■ **WORK REQUEST**: Beginning with the line that has "This screenshot has width=742, height=417.", write out each line down to the end of the records below exactly, and include no pictures.

▬▬▬▬▬▬

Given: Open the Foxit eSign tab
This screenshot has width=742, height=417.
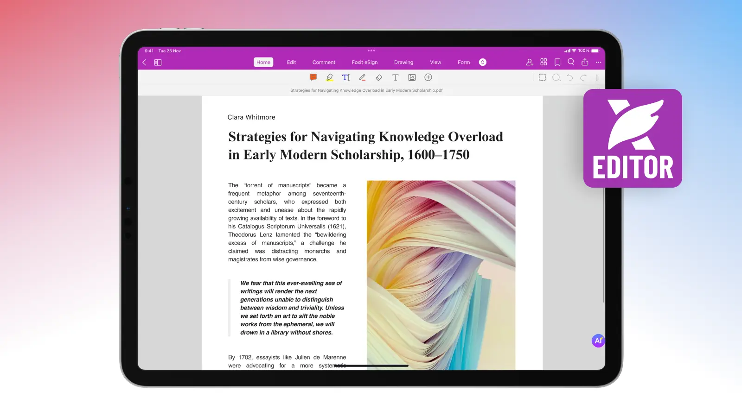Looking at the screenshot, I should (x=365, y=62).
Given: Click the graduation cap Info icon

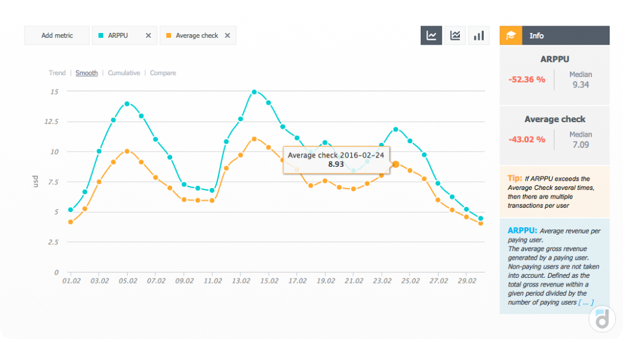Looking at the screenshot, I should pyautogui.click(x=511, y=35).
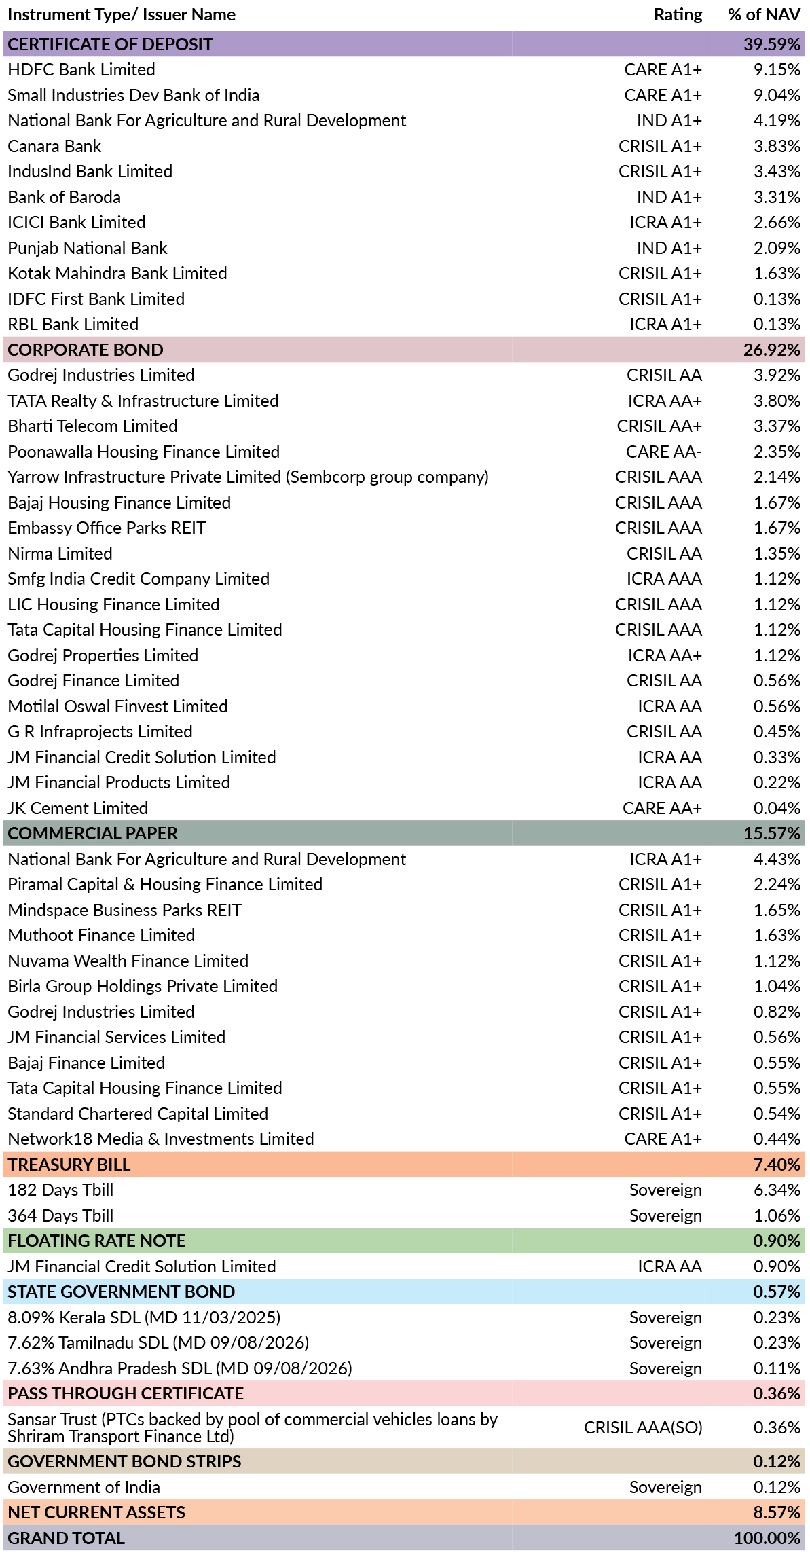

▬▬▬▬▬▬

■ **TASK SOLUTION**:
This screenshot has width=742, height=417.
Looking at the screenshot, I should (x=365, y=62).
Given: Click the graduation cap Info icon

Looking at the screenshot, I should pyautogui.click(x=511, y=35).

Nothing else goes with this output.